Inaugural Address: Celebrating Traditions and Transformations

Joanne V. Creighton

May 5, 1996

Madam Chairwoman, I accept your charge. I am honored by the Board's trust, the generous greetings, and the presence of all of you. In assuming the presidency, I am strengthened and energized by the extraordinary legacy of Mount Holyoke College.

That legacy is more than this stunning campus, although its natural beauty lures people here and infuses their experience in transcendental ways well understood by our students from Emily Dickinson's time to the present. It is more than the imposing buildings although our foremothers knew how important it was to ground their dream of a college for women in bricks and mortar.

Several of us on the platform might think ourselves unlikely participants in a celebration of a college that has been a model for the world-wide education of women for nearly 160 years. Joyce Carol Oates, Ruth Simmons, Harriet Pollatsek, Tami Gouveia, and I are all first-generation or first-woman college graduates in our families, and Meg Woodbury is only two generations away from slavery. All of us overcame multiple barriers and biases, be they related to class, race, ethnic origin, economic status, gender, or general low expectation, to secure our education. But, in fact, the legacy of Mount Holyoke includes its long tradition of access for students who are not highly privileged. For example, Frances Perkins, '02, first woman to hold a Cabinet post, and Ella Grasso, '40, first woman to be elected to a state governorship in her own right, were first-generation college students. Even today more than forty per cent of our graduating seniors have mothers who are not college graduates.

__EXTRACTED RECORDS__:
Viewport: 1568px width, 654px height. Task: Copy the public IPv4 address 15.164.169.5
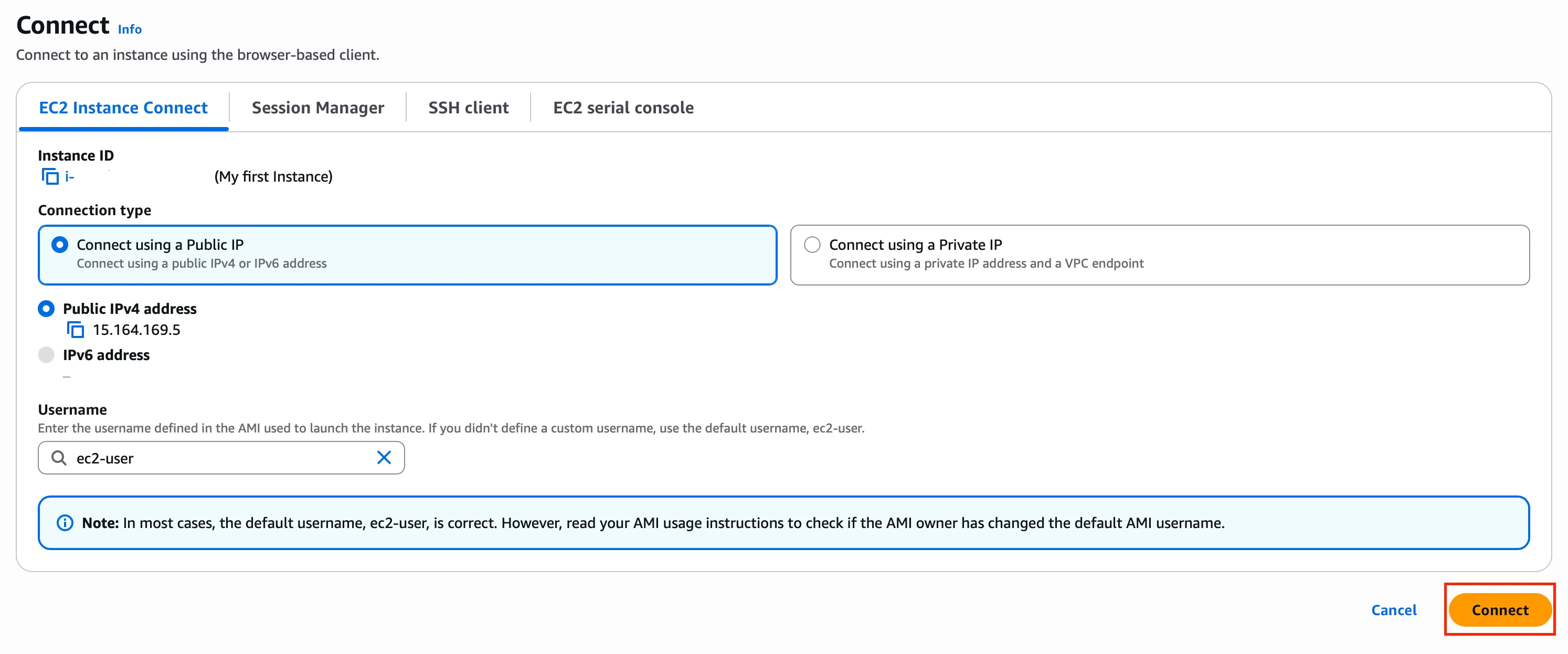[x=75, y=330]
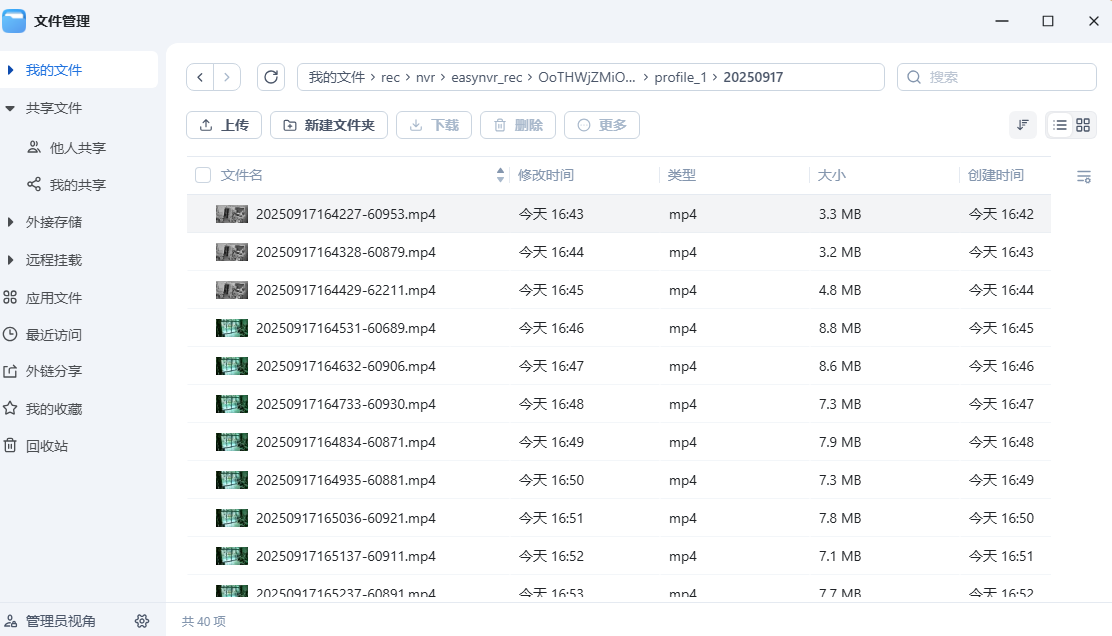Image resolution: width=1112 pixels, height=636 pixels.
Task: Open 外链分享 in the sidebar
Action: point(54,371)
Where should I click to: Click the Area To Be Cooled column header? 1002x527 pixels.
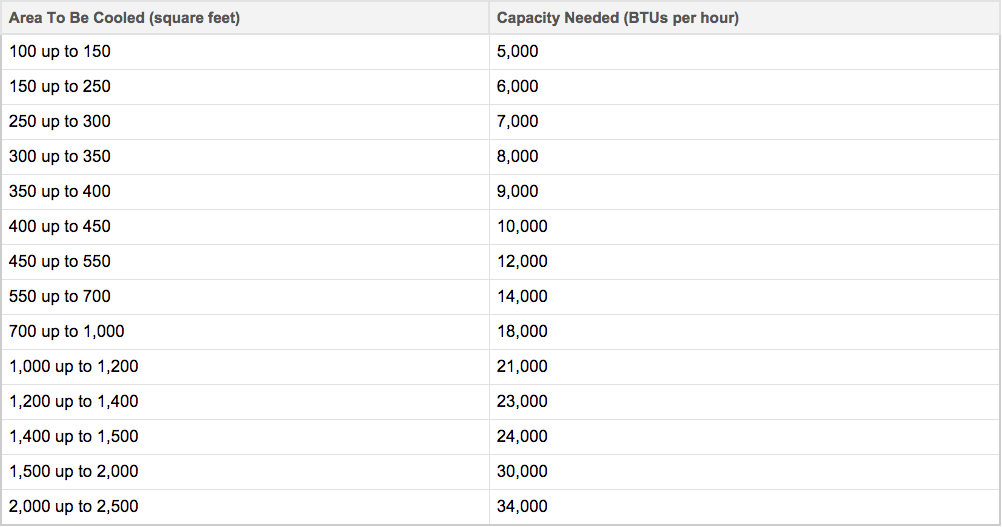(x=245, y=17)
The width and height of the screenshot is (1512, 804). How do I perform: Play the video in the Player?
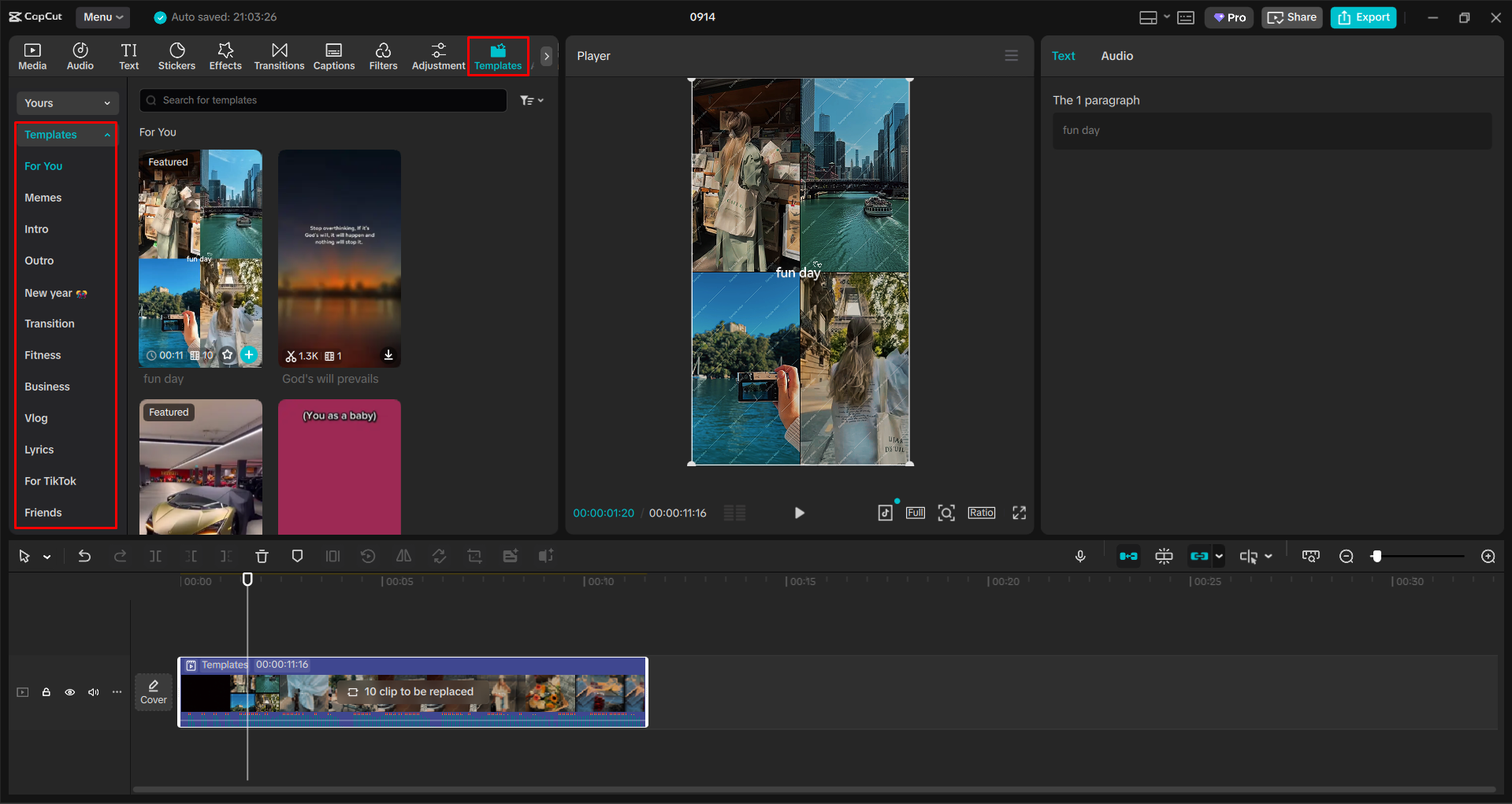(799, 513)
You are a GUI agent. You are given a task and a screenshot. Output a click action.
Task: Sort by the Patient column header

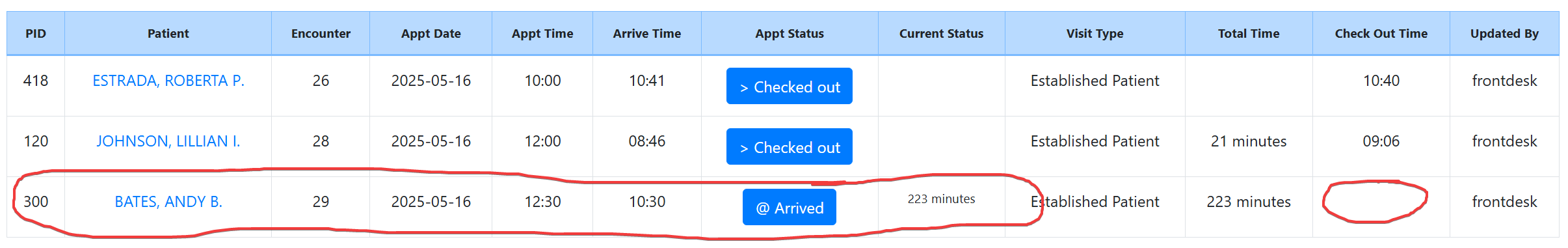(168, 33)
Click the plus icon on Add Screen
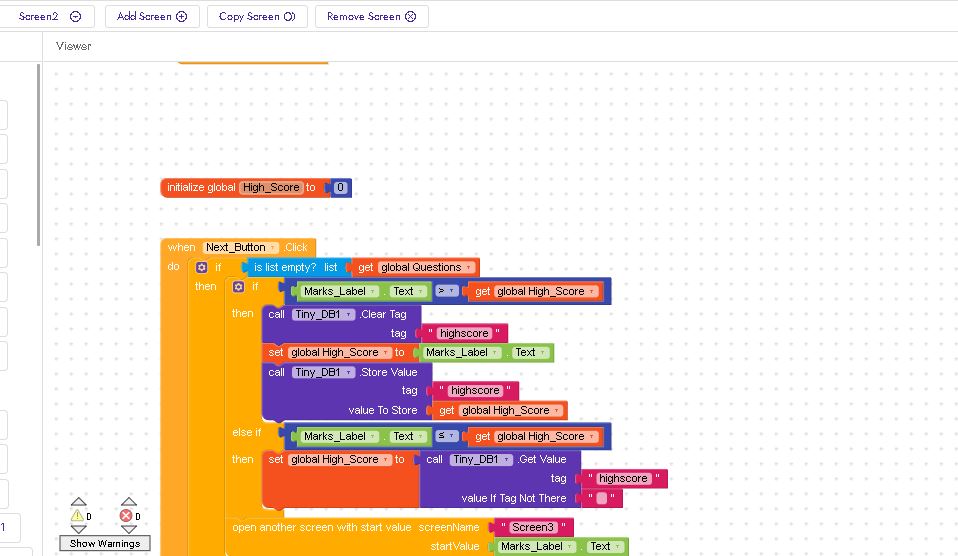The image size is (958, 556). tap(181, 17)
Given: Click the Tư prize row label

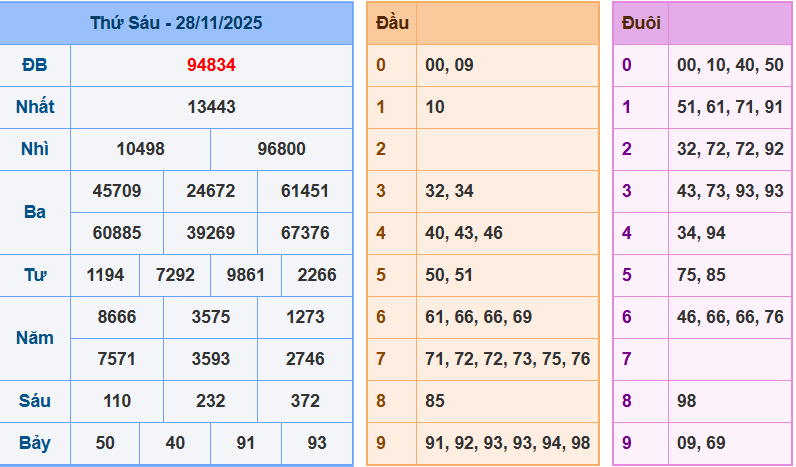Looking at the screenshot, I should point(35,275).
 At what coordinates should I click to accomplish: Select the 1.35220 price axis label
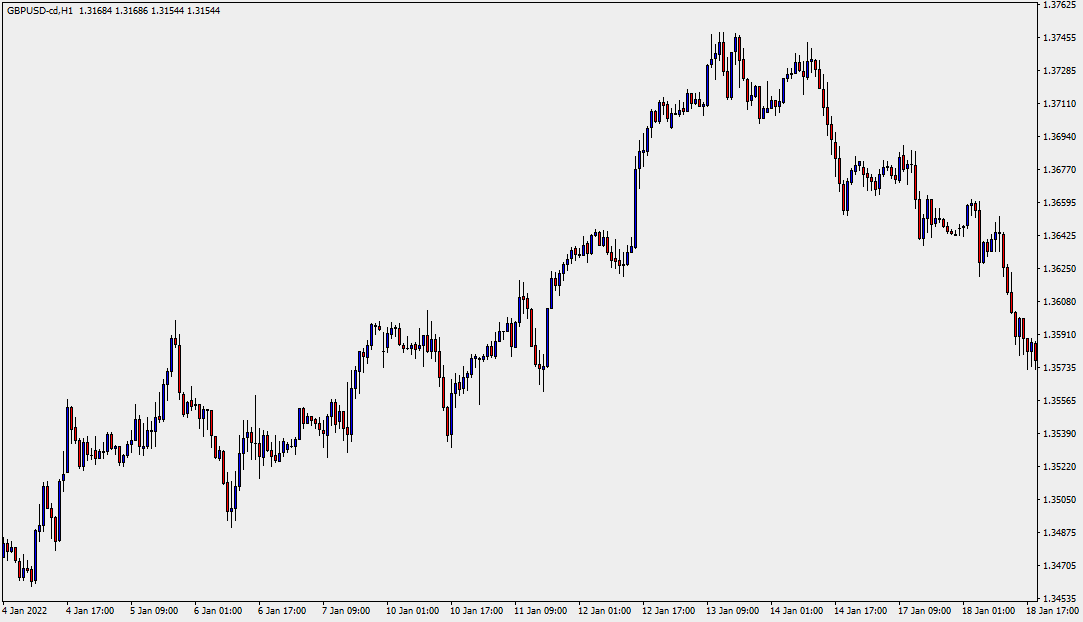pos(1058,467)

__EXERCISE REQUIREMENTS__:
Retype the inaugural address from "Madam Chairwoman, I" up to and including "bricks and mortar.", keeping every word and punctuation mark the same.

__TASK SOLUTION__:
Madam Chairwoman, I accept your charge. I am honored by the Board's trust, the generous greetings, and the presence of all of you. In assuming the presidency, I am strengthened and energized by the extraordinary legacy of Mount Holyoke College.

That legacy is more than this stunning campus, although its natural beauty lures people here and infuses their experience in transcendental ways well understood by our students from Emily Dickinson's time to the present. It is more than the imposing buildings although our foremothers knew how important it was to ground their dream of a college for women in bricks and mortar.